L’ambiance froide d’un hiver touristiquement creux les pousse à une succession ininterrompue de rencontres et de dialogues légers ou graves selon les différends, les visites de courtoisie ou les humeurs, dans ce petit bijou intellectuel du cinéma Turc nous offrant trois heures et quart de pur bonheur philosophique. Les codes et implications non-dites s’assimilent vite sur les anecdotes comme sur les drames de village, servies comme un assortiment de dégustations par une mise en scène en tablées successives où l’on a presque l’impression d’être invité.

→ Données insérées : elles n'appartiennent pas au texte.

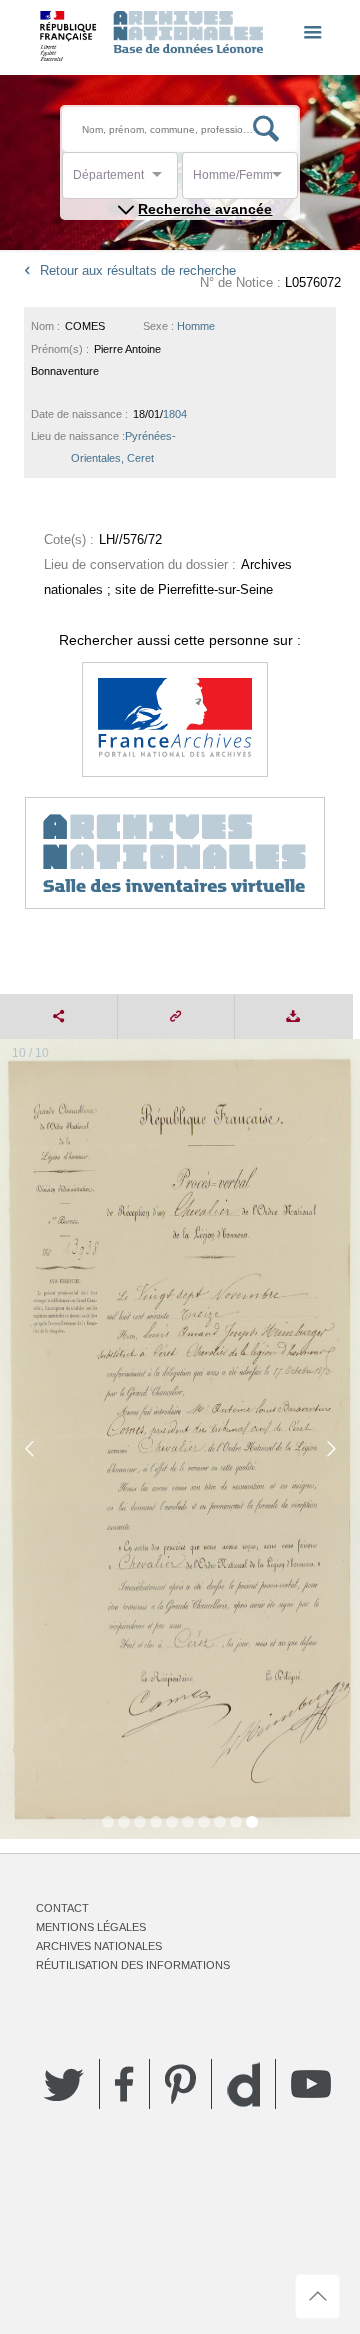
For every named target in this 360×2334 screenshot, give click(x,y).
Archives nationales (99, 1946)
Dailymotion (243, 2084)
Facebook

Un festival d’idées universelles se trouvera alors disserté, exploré, disputé, enseigné ou transgressé par des gens simples et des phrases simples. D’abord anodins, la gravité des sujets iront crescendo, jusqu’à la puissante, longue, intelligente, courtoise et exemplaire scène de conflit conjugal, à la fois pétrifiante de prise de conscience, puis révélatrice et inductrice d’ouverture.